In this notebook, you will be working with the online retail sales data that you worked with in the Module 3 Lab. This time, you will work with the columns of data that contain `NULL` values and a non-standard date format. 

Run the following queries to learn about how to work with and manage null values and timestamps in Spark SQL. In this notebook, you will:

* Sample a table
* Access individual values from an array
* Reformat values using a padding function
* Concatenate values to match a standard format
* Access parts of a `DateType` value like the month, day, or year

### Getting Started

Run the cell below to set up your classroom environment. 

In [0]:
%run ../Includes/Classroom-Setup

### Create table

Our data is stored as a csv. The optional arguments show the path to the data and store the first row as a header. 

In [0]:
%sql
-- crear tabla
DROP TABLE IF EXISTS outdoorProductsRaw;
CREATE TABLE outdoorProductsRaw USING csv OPTIONS (
  path "/mnt/training/online_retail/data-001/data.csv",
  header "true"
)

### Describe

Recall that the `DESCRIBE` command tells us about the schema of the table. Notice that all of our columns are string values. 

In [0]:
%sql
-- info de la tabla
DESCRIBE outdoorProductsRaw

col_name,data_type,comment
InvoiceNo,string,
StockCode,string,
Description,string,
Quantity,string,
InvoiceDate,string,
UnitPrice,string,
CustomerID,string,
Country,string,


### Sample the table
In the previous reading, you accessed a random sample of rows from a table using the `RAND()` function and `LIMIT` keyword. While this is a common way to retrieve a sample with other SQL dialects, Spark SQL includes a built-in function that you may want to use instead. 
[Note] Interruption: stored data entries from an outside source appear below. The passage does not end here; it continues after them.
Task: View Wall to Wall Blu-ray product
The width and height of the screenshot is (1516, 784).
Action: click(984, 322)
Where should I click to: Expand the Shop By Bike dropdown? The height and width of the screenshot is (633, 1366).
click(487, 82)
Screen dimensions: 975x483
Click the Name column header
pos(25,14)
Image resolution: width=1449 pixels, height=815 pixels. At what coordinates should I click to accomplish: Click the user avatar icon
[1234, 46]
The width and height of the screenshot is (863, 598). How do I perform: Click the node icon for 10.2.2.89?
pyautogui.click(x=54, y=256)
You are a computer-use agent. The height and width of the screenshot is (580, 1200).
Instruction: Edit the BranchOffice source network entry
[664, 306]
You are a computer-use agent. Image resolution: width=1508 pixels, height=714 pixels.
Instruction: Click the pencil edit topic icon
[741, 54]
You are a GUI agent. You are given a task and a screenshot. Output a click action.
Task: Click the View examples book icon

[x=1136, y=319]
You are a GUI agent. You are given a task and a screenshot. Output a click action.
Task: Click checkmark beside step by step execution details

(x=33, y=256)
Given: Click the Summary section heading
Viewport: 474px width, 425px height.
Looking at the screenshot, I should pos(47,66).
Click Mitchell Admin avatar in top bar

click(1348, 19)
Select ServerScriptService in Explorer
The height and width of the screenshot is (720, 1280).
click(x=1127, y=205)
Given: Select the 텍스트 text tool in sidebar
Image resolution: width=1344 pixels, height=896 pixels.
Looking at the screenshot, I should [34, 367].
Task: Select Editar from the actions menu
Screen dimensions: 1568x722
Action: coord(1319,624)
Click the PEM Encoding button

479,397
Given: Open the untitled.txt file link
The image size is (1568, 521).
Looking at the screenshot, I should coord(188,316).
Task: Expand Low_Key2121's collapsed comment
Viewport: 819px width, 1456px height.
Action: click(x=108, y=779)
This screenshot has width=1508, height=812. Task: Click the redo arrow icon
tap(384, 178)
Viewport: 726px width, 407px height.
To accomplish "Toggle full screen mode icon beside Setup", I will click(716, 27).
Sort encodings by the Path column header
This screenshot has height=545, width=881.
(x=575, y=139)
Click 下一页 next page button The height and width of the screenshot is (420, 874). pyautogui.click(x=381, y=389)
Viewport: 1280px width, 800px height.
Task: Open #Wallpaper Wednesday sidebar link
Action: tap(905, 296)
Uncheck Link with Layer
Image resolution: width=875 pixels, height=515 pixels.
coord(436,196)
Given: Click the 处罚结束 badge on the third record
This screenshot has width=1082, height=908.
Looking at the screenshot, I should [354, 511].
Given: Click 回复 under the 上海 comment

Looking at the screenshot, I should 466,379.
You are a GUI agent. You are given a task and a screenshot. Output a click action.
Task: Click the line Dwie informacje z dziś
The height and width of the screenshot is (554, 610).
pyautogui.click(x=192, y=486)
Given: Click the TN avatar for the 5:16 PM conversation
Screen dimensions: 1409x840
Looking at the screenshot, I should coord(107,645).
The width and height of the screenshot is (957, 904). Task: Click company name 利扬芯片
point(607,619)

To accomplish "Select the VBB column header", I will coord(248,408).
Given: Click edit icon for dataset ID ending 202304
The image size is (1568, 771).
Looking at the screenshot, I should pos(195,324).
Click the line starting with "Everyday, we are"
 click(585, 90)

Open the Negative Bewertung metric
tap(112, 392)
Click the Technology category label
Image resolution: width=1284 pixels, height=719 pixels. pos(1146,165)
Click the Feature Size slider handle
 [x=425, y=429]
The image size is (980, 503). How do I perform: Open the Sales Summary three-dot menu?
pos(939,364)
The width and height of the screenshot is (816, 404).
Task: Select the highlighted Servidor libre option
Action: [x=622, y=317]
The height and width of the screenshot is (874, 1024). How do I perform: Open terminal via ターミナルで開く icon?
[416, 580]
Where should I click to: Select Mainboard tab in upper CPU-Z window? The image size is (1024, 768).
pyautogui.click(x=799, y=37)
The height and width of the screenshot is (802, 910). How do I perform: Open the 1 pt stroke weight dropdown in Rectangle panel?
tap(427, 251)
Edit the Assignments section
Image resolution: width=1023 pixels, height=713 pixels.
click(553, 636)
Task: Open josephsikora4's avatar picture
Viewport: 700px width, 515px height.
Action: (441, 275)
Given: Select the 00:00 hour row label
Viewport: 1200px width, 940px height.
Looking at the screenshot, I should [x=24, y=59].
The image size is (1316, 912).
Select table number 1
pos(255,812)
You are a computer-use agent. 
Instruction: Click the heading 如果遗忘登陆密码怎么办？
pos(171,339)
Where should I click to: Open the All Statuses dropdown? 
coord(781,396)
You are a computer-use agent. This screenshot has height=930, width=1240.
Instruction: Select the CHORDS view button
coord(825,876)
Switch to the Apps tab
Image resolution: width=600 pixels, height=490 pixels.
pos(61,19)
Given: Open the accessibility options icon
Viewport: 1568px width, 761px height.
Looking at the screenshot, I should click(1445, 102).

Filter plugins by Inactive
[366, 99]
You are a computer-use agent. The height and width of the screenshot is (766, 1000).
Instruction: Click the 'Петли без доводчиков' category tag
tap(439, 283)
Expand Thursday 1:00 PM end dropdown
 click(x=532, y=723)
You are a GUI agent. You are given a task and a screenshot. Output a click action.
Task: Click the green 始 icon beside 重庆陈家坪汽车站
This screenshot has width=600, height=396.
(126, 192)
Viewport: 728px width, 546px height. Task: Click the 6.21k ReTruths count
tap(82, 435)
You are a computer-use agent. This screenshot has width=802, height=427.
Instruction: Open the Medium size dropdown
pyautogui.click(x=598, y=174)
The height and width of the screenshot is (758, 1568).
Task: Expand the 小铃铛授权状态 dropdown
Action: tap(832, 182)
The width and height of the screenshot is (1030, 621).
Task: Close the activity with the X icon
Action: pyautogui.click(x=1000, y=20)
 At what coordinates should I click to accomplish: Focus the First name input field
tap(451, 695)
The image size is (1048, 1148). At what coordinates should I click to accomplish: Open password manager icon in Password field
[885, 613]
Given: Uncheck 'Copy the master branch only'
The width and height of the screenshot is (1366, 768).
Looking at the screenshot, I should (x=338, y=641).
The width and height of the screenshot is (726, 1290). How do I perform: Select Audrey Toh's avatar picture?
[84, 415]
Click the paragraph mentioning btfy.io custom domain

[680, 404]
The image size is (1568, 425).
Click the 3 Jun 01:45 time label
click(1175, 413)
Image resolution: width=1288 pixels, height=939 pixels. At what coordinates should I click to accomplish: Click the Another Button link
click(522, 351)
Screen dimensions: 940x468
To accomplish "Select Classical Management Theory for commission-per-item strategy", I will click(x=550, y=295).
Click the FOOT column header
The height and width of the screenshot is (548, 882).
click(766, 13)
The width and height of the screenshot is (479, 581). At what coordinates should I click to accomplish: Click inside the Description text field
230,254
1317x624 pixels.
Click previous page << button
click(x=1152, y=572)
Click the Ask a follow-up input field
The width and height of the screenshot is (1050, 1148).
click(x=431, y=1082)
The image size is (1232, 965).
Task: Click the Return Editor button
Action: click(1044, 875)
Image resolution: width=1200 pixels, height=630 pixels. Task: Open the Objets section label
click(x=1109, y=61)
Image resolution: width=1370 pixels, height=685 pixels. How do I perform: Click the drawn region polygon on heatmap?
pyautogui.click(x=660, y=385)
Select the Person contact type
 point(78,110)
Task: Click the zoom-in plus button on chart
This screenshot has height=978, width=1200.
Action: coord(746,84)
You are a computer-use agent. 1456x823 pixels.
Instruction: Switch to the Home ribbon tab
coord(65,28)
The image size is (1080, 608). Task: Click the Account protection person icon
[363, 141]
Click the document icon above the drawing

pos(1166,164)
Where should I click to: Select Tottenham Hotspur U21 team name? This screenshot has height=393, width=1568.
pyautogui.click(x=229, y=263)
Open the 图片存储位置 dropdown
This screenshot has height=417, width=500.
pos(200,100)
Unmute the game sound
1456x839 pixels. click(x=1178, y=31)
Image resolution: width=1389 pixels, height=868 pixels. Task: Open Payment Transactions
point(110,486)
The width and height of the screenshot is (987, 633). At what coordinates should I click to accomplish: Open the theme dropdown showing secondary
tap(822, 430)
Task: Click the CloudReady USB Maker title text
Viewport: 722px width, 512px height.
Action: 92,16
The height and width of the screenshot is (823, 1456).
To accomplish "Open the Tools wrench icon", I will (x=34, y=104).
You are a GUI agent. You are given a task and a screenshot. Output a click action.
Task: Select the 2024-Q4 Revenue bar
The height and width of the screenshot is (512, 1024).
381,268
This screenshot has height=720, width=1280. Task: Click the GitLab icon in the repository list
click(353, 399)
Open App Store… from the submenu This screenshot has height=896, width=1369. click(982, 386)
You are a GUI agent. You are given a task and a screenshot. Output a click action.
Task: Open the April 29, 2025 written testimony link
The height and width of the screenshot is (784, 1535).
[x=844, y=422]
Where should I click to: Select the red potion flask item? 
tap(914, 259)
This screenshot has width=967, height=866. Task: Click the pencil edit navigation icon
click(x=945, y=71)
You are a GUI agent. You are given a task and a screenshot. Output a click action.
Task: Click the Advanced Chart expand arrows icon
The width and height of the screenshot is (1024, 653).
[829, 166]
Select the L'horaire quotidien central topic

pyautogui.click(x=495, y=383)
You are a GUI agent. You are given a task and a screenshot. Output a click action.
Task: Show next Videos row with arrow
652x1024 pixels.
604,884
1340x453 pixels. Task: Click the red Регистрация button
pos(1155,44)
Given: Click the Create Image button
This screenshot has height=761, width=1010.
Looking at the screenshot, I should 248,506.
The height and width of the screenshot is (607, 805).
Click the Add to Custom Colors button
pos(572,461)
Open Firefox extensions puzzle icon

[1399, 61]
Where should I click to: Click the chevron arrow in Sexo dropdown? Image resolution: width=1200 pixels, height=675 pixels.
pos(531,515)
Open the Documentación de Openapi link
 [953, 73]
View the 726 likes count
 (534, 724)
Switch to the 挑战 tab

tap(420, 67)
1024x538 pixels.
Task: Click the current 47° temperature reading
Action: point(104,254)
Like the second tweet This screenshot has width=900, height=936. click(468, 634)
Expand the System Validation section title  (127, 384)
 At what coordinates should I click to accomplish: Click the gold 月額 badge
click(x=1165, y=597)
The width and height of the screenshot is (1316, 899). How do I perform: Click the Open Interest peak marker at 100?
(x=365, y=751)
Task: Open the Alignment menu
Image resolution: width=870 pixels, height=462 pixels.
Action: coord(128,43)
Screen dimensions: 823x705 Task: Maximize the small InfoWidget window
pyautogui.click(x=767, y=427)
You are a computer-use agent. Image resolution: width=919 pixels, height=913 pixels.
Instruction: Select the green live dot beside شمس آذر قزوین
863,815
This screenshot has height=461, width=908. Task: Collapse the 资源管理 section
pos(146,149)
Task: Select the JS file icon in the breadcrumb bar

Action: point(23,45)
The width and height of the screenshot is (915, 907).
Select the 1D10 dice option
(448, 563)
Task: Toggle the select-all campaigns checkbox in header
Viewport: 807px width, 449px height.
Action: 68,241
The function, `TABLESAMPLE`, allows you to return a number of rows or a certain percentage of the data. In the cell directly below this one, we show that `TABLESAMPLE` can be used to access a specific number of rows. In the following cell, we show that it can be used to access a given percentage of the data. Please note, however, any table display is limited to 1,000 rows. If the percentage of data you request returns more thna 1,000 rows, only the first 1000 will show.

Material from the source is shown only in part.